Genomics
With the advent of Next Generation Sequencing techniques accessing microbial genome sequence is cheap and fast. This newly available resource reshaped our overall experimental approaches. One can think about are four reasons to (re)sequence the genomes of other S. cerevisiae strains. First, the considerable sequence divergence among S. cerevisiae species may cause practical complications, for example, the design cassettes for gene disruption or design of CRISPR gRNA in non-S288C strains. The increasing discovery of polymorphisms in sequenced S. cerevisiae strains illustrates that this is not a trivial problem. Secondly, although the genomes of S. cerevisiae strains appears to be much more strongly conserved than those of other organisms, such as lactic cid bacteria, S. cerevisiae strains do show physiologically relevant differences in their gene complement. For example, the absence of a functional MALx3 gene in S. cerevisiae S288C leads to a maltose-negative phenotype, while an atypical ENA gene complement renders the laboratory strain CEN.PK113-7D more sensitive to lithium ions. The possible importance of strain-specific genes is illustrated by the identification of a probable horizontal gene transfer event in the S. cerevisiae wine strain EC1118, that led to the acquisition of genes from the spoilage yeast Torulaspora ellipsoides. Third, in addition to the presence or absence of coding regions, differences can occur in non-coding regions, such as promoter regions. Knowledge of such differences is essential for the analysis and modelling of regulatory networks in systems biology. Finally, laboratory evolution is rapidly gaining popularity as a tool to analyse genome function and to select for yeast strains with industrially relevant properties. Genome comparisons based on mapping short-read data to a distant relative may overlook structural changes. Hence availability of a well-annotated, high-quality reference genome is essential to interpret the changes that occur during laboratory evolution.

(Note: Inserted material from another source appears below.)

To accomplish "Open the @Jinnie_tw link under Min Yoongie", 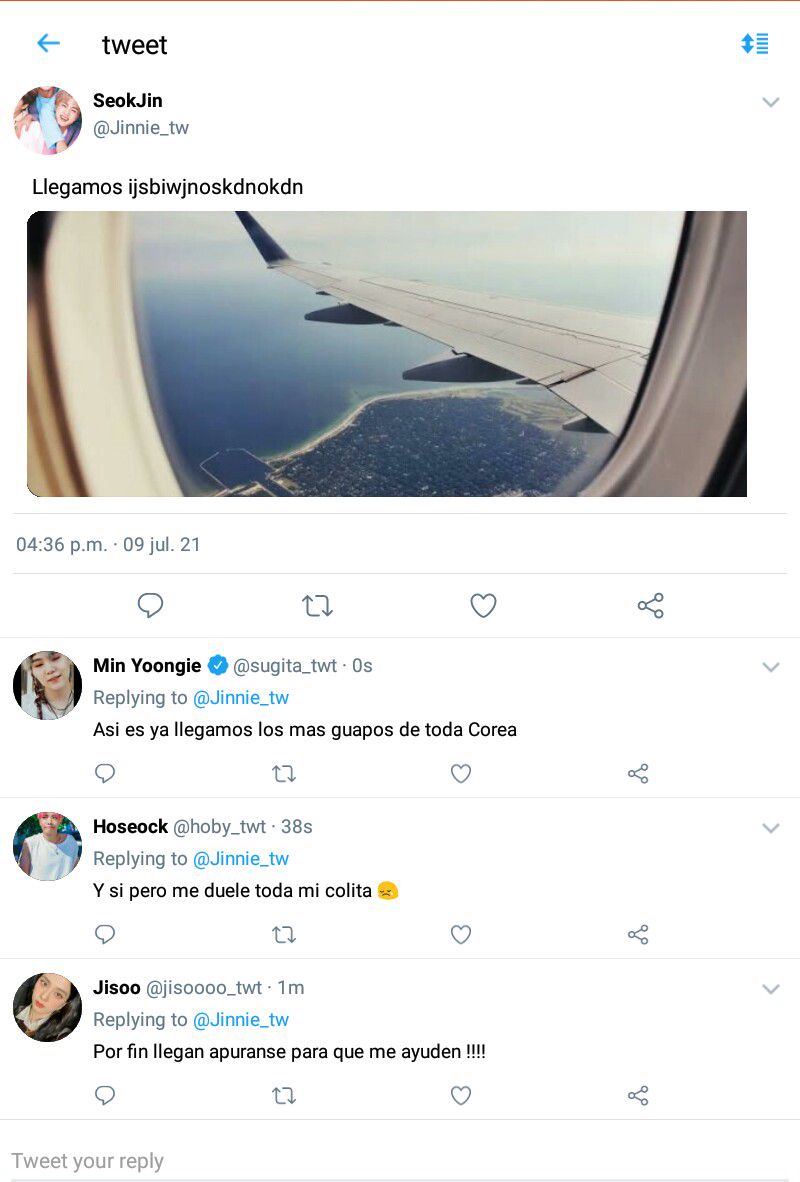I will coord(241,698).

In collaboration with the Delft Bioinformatics group from the faculty of Electrical Engineering, Mathematics and Computer Science (http://bioinformatics.tudelft.nl/ ), we have elaborated an efficient and robust analytical pipeline for fast identification of mutations (Single Nucleotide Variation, Insertion –DELetion, Copy Number Variation) that can rapidly be reverse engineered in naive genetic background. These contributions further strengthened the place of the Industrial Microbiology section as a whole in the top research groups in the field of yeast metabolic engineering worldwide.